Юнкера - стр. 20
– Какого э… корпуса?
– Второго московского, господин капитан.
– Э… На что же вы себе такие волосья отпустили? Думаете, красиво?
И он кричит громко:
– Андриевич!
– Я! – раздается отклик с другого конца коридора, и к офицеру быстро подбегает и ловко вытягивается перед ним тот самый Андриевич, который шел вместе с Александровым до шестого класса, очень дружил с ним и даже издавал с ним вместе кадетскую газету.
Офицер спрашивает:
– Вашего корпуса?
– Так точно, господин капитан.
– Э… Так возьмите этого отца протодиакона и тащите его к цирюльнику стричься, ишь какую гривищу отрастил.

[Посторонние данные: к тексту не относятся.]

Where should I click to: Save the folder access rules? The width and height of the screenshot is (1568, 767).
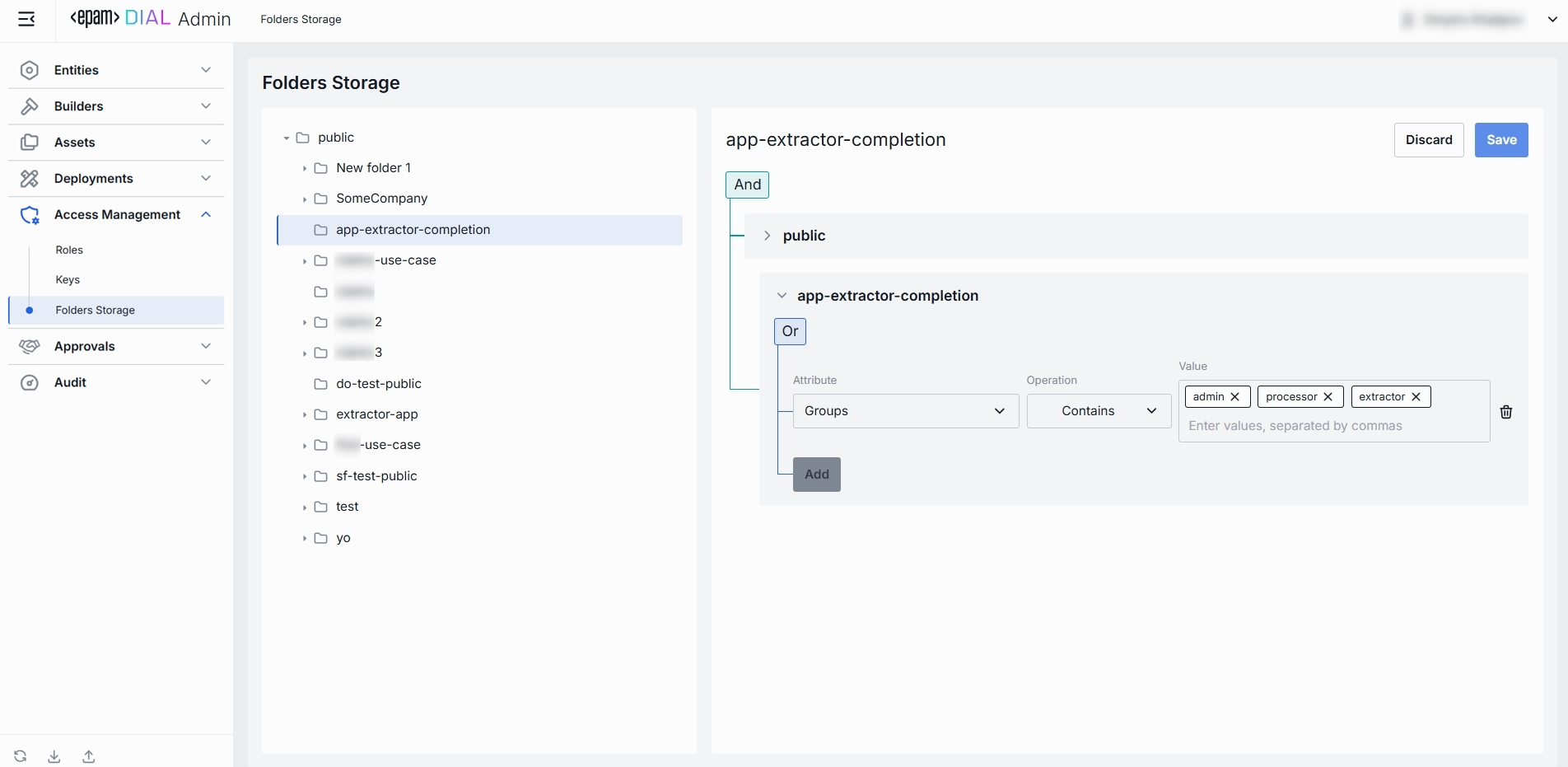pos(1500,140)
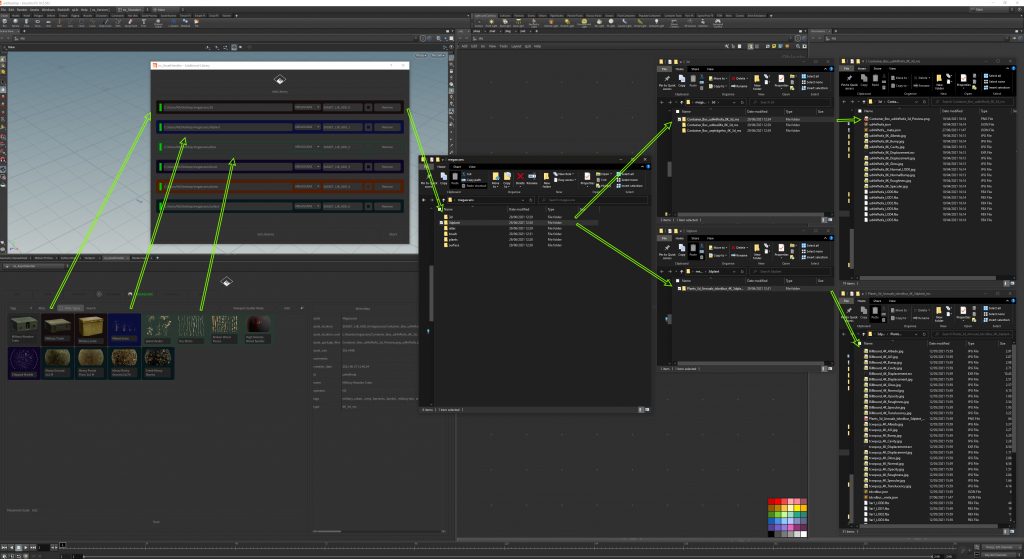Click Copy icon in 3d Explorer ribbon

coord(680,79)
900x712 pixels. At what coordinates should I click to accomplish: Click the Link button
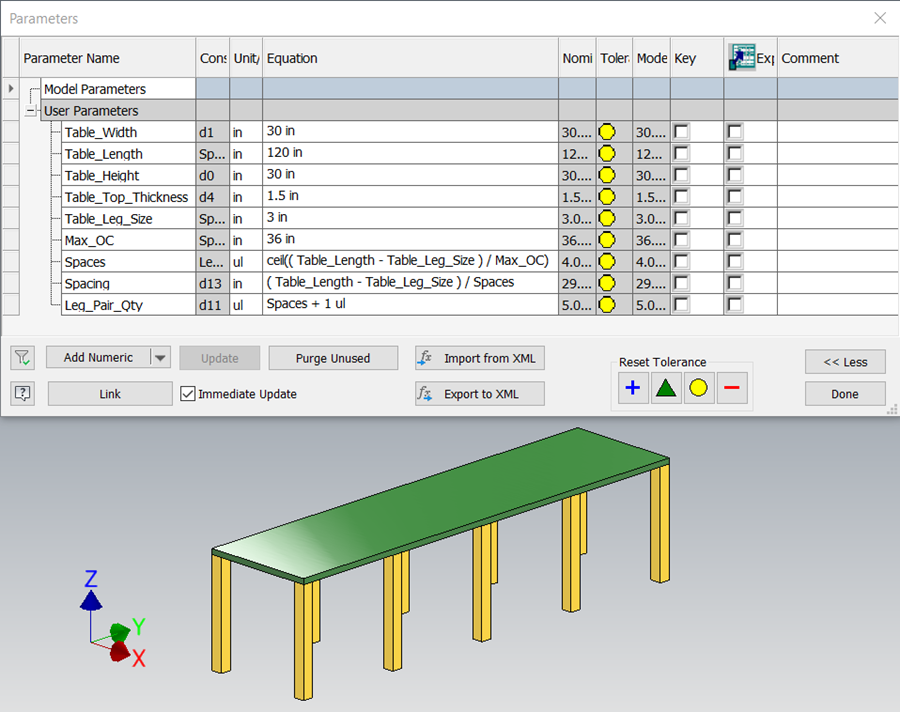pyautogui.click(x=110, y=393)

– Слушаю, господин капитан.
Весело, лукаво улыбаясь, он непринужденно берет Александрова за рукав и говорит:
– Идем, идем, фараон.
Потом он сам наблюдает, как в умывалке цирюльник стрижет наголо бывшего дружка-приятеля, и слегка добродушно подтрунивает.

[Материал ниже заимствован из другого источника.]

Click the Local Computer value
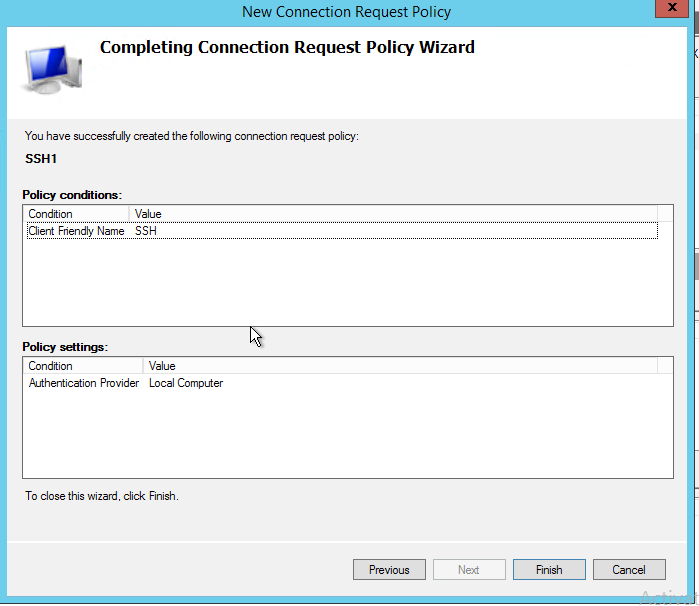The width and height of the screenshot is (699, 606). pyautogui.click(x=186, y=383)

– Почему же я фараон? – спрашивает Александров.
Тот отвечает:
– Потому же, почему я обер-офицер. Разница между первым и вторым курсом.
– А кто же этот капитан?
– Это командир нашей четвертой роты, капитан Фофанов, а по-нашему Дрозд. Строгая птица, но жить с нею все-таки можно. Я тебя давно знаю. Ты у него досыта насидишься в карцере.
По окончании стрижки он доставляет его ротному командиру. Тот смотрит на новичка сверху вниз, склоняя голову то на левый, то на правый бок.
– Э… Ничего. Так хоть немножко на юнкера похож. Вы его подтягивайте, Андриевич.
Глава V. Фараон
С трудом, очень медленно и невесело осваивается Александров с укладом новой училищной жизни, и это чувство стеснительной неловкости долгое время разделяют с ним все первокурсники, именуемые на юнкерском языке «фараонами», в отличие от юнкеров старшего курса, которые хотя и преждевременно, но гордо зовут себя «господами обер-офицерами».
В кличке «фараон» правда звучит нечто пренебрежительное, но она не обижает уже благодаря одной своей нелепости. В Александровском училище нет даже и следов того, что в других военных школах, особенно в привилегированных, называется «цуканьем» и состоит в грубом, деспотическом и часто даже унизительном обращении старшего курса с младшим: дурацкий обычай, собезьяненный когда-то, давным-давно, у немецких и дерптских студентов, с их буршами и фуксами, и обратившийся на русской черноземной почве в тупое, злобное, бесцельное издевательство.
За несколько лет до Александрова «цукание» собиралось было прочно привиться и в Москве, в белом доме на Знаменке, когда туда по какой-то темной причине был переведен из Николаевского кавалерийского училища светлейший князь Дагестанский, привезший с собою из Петербурга, вместе с распущенной развинченностью, а также с модным томным грассированием, и глупую моду «цукать» младших товарищей. Может быть, его громкий титул, может быть, его богатство и личное обаяние, а вероятнее всего, стадная подражательность, так свойственная юношеству, были причинами того, что обычаем «цукания» заразилась сначала первая рота – рота его величества, – в которую попал князь, а потом постепенно эту дурную игру переняли и другие три роты.